Always let your feet air dry well after a shower. Dry well with a towel and try to wait at least 30 minutes before using shoes or socks.
Check in between the toes for white, dead looking skin, rashes or generally smelliness. Fungal infections love places that are warm, damp and dark. These can be abundant if you have particularly sweaty feet. Use an anti-fungal preparation from the chemist that is based in either alcohol or oil as it will disperse the wetness more efficiently. Keep it up until the symptoms are completely gone and ten days more. If this is not enough to solve the problem, see a podiatrist.

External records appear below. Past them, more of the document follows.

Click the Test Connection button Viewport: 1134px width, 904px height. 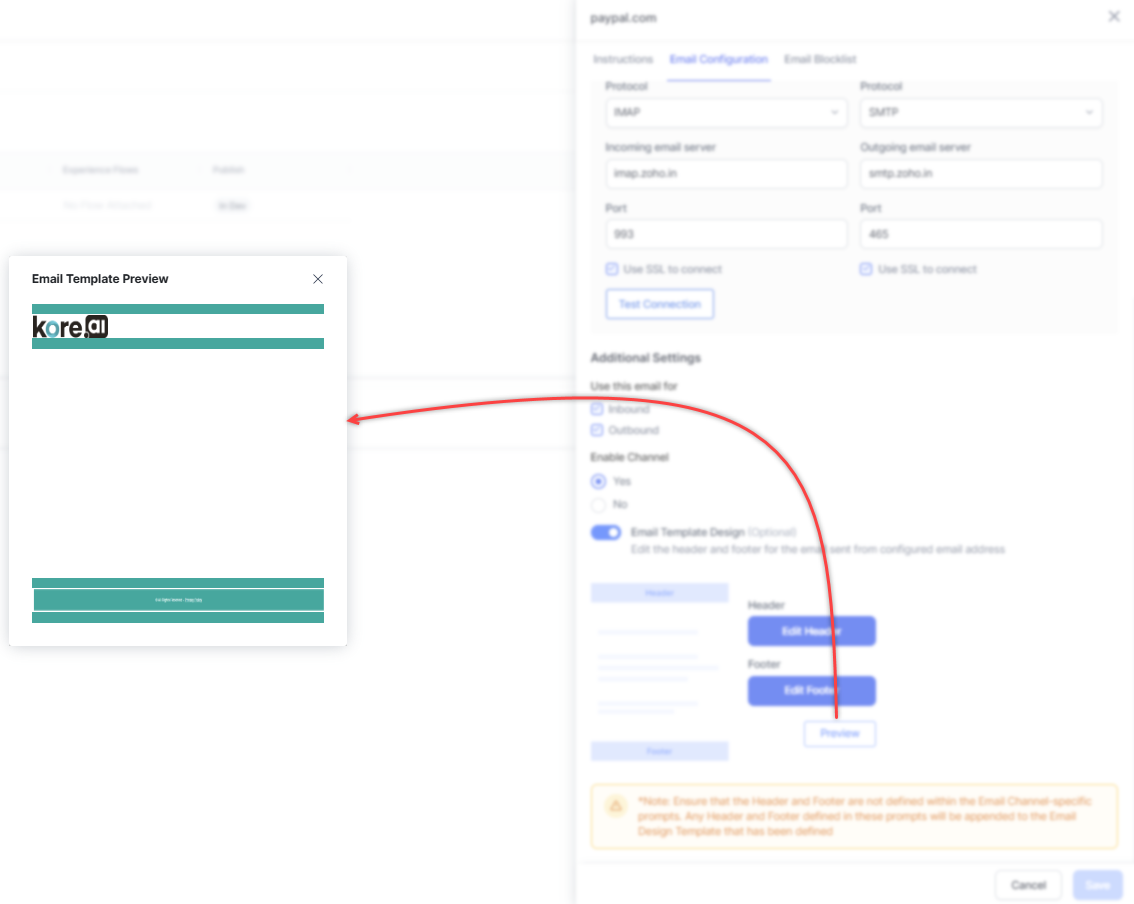(660, 304)
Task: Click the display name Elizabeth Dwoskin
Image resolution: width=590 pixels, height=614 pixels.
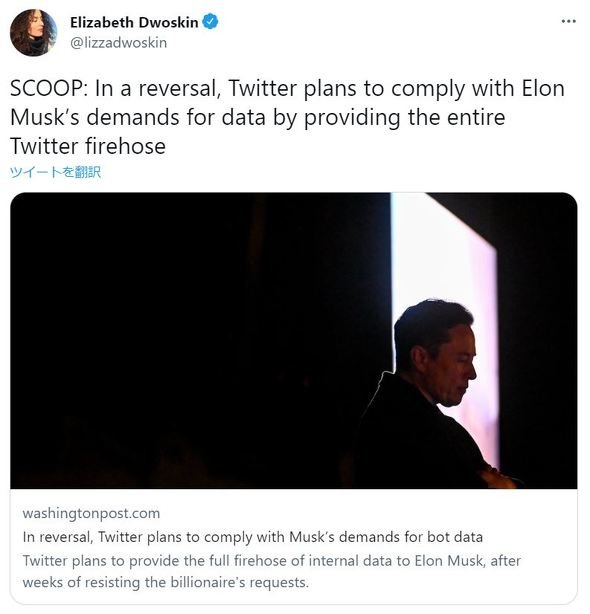Action: click(x=134, y=22)
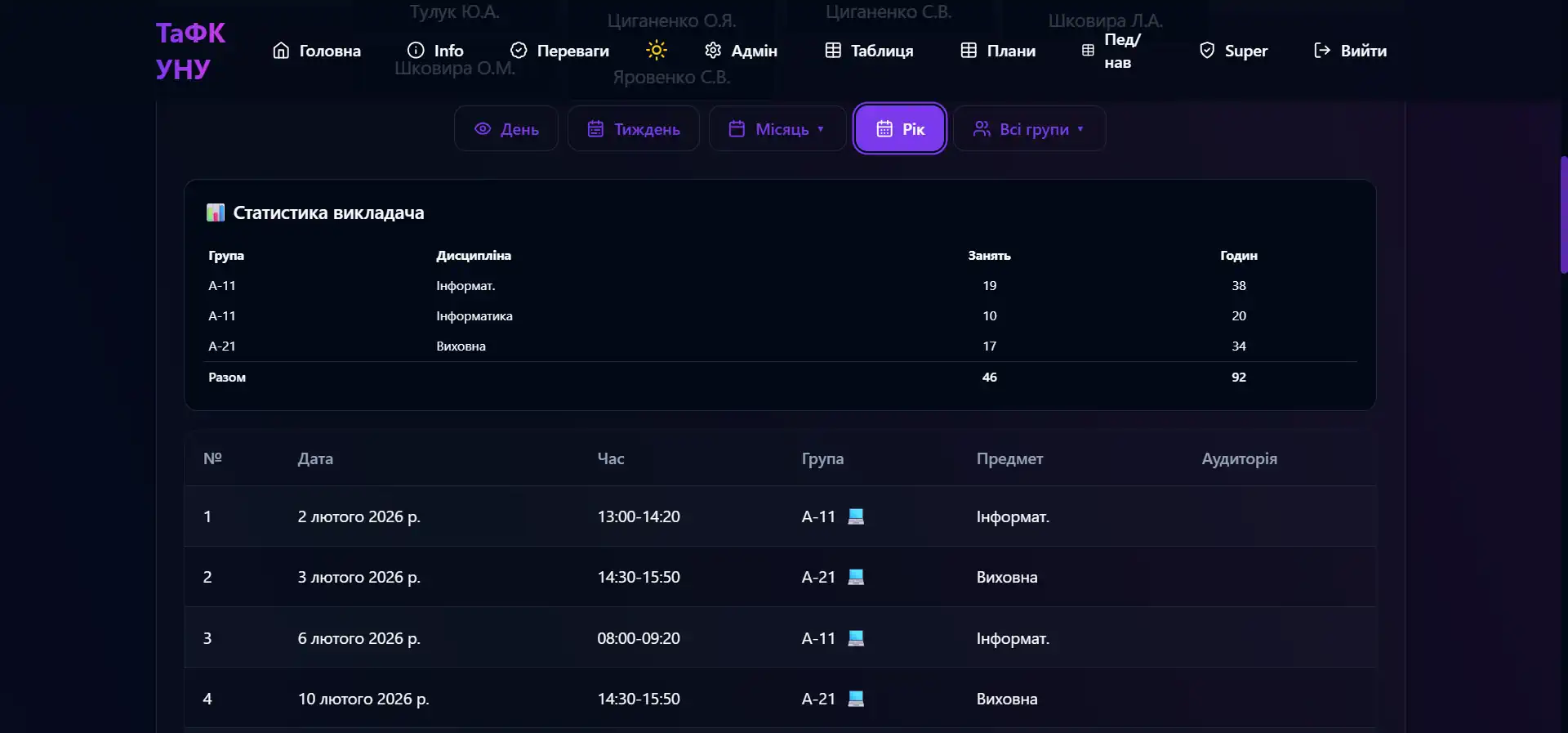Click laptop icon in row 1 A-11
Image resolution: width=1568 pixels, height=733 pixels.
pos(856,516)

Use a strong antiperspirant (which is not the same as a deodorant) which contains 20% aluminium chloride. This will be a man strength, sport antiperspirant. Give the feet a good spray prior to putting on shoes and allow a couple of minutes for it to dry. This will reduce the amount of sweat that you produce as the aluminium chloride causes the sweat glands to pucker closed.
- Drugs. Some medications have been known to cause unusual foot odours. Try everything above first, then consult your podiatrist or GP if there is no improvement. Don’t stop any prescribed mediation without talking to your doctor.
- Teenagers. Yes, its not your imagination, the problem is worse in teenage boys because hormonal changes trigger excessive sweating. Personal hygiene may not be his priority at this age. This may change ‘naturally’ under the influence of a girlfriend!
- Hyperhidrosis. This is a condition where the feet (and usually the hands too) literally run with sweat. You will find you can’t wear thongs because you slide out of them. You can’t lean on shop counters because you leave a big puddle behind. This is a condition where the sympathetic nervous system becomes overactive. The sympathetic nervous system is responsible for the stuff you don’t have to think about like beating the heart, moving food through the gut and, of course, sweating.
- Pharmaceutical Interventions for hyperhidrosis. Include anticholinergic drugs which interfere with the action of the sympathetic nerves. They can be effective but the side effects may be worse than the problem and include: dry mouth, blurred of vision, constipation and sleepiness. Bromide is also sometimes used but has other side effects related to virility.
Surgery can be performed to ablate (burn off) the sympathetic nerve and is called a sympathetectomy. It has been implicated in impairment of other autonomic functions and needs good consideration. You would need to be referred by your doctor to a specialist neurologist.